[The data]
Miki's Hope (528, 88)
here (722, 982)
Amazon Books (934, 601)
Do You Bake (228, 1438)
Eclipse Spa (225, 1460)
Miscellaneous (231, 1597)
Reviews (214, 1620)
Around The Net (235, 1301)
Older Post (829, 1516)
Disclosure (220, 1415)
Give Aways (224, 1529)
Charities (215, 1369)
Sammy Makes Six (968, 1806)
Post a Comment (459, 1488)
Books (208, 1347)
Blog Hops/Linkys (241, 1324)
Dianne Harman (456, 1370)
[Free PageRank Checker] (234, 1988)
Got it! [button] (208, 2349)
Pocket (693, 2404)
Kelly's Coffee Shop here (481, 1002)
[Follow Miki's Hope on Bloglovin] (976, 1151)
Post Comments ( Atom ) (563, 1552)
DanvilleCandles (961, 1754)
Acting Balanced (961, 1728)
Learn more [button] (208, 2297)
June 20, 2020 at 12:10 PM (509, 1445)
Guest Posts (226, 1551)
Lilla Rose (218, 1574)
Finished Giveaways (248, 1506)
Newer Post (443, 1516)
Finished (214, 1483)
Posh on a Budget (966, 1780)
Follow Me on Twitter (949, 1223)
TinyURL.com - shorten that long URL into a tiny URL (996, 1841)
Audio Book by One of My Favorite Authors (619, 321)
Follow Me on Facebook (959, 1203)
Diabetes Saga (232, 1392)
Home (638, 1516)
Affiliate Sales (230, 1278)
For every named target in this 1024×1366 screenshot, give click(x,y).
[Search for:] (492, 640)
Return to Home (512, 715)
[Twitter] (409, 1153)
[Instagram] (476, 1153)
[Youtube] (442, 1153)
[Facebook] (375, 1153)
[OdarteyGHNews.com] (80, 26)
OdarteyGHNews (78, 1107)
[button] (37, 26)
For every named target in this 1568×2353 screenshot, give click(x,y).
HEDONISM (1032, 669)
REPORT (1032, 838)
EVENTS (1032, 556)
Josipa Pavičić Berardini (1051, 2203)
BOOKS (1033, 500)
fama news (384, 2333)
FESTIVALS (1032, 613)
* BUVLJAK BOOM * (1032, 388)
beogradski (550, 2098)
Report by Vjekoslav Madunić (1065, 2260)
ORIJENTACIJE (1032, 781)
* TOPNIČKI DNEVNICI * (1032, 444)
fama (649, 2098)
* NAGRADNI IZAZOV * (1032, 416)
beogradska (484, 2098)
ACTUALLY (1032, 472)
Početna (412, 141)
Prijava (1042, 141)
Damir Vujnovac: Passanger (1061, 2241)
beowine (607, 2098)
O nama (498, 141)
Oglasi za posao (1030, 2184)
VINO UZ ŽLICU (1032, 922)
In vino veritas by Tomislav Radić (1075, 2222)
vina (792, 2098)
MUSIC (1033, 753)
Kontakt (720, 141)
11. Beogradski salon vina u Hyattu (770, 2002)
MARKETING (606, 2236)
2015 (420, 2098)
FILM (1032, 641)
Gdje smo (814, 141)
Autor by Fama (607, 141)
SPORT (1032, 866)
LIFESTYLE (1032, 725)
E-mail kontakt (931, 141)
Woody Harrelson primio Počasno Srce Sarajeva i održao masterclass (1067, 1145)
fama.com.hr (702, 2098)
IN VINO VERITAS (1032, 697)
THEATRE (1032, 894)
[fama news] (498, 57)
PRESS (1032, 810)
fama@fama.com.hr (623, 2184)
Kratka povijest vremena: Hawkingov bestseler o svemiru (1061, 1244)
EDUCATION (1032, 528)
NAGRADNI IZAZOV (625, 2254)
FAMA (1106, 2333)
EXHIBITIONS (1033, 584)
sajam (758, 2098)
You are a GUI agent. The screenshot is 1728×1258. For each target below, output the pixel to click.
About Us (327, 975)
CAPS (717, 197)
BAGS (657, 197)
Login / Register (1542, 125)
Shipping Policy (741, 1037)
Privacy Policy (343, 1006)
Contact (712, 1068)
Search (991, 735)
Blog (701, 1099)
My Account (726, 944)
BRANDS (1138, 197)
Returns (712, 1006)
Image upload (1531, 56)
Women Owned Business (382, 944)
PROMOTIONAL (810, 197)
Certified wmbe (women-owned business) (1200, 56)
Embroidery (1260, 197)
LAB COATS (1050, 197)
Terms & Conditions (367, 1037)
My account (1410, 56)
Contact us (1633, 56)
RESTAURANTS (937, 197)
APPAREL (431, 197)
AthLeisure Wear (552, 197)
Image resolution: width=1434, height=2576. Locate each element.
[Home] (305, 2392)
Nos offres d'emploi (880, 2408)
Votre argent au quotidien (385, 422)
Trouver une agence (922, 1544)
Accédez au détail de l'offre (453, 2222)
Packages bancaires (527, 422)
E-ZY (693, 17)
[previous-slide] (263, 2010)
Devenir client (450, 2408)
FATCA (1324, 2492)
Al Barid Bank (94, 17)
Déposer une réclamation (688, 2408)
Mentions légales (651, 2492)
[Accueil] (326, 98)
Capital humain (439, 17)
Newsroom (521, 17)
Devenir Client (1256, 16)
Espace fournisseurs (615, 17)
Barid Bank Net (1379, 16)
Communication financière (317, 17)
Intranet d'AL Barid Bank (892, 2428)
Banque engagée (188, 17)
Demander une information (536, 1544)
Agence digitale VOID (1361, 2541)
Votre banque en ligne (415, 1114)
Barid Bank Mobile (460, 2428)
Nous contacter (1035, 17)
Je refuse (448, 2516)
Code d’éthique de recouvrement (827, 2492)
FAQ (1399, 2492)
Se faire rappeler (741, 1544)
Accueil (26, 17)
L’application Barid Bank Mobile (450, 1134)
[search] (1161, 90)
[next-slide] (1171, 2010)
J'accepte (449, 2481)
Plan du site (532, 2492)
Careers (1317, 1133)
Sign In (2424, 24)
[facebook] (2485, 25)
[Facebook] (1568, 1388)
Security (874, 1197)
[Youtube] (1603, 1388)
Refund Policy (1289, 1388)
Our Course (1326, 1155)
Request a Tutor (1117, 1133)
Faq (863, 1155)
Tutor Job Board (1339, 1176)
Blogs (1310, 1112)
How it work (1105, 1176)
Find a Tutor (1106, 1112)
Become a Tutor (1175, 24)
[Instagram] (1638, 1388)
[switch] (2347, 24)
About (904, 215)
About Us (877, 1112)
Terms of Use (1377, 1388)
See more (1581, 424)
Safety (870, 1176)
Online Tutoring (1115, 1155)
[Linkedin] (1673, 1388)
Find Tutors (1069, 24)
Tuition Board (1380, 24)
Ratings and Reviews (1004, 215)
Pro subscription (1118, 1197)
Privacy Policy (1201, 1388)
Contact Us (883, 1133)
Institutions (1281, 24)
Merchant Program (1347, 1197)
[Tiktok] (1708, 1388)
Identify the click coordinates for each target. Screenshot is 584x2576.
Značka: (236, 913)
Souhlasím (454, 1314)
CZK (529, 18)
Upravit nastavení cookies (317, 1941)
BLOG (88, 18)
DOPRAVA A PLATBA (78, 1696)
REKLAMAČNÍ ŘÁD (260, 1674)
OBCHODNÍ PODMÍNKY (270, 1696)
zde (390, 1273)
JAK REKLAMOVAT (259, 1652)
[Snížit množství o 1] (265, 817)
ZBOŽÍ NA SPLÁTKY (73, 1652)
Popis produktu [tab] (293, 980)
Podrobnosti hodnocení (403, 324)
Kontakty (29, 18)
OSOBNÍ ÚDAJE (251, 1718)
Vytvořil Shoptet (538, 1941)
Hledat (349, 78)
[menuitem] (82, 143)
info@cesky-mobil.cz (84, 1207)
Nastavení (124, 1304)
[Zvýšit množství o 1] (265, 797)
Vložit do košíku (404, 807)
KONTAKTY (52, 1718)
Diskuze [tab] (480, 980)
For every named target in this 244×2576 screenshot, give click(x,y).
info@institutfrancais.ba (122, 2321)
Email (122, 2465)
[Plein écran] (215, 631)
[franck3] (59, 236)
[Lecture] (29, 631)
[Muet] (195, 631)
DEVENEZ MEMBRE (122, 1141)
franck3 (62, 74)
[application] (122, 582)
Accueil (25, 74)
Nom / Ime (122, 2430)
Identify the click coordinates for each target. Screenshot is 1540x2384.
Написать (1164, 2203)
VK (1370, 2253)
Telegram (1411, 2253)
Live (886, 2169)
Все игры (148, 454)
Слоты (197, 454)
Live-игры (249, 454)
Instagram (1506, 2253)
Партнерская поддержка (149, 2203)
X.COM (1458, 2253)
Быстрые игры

[What the task asks]
Scanning the material above, work out how many lines contain the word "Miki" and reply with the number only.

[Answer space]
2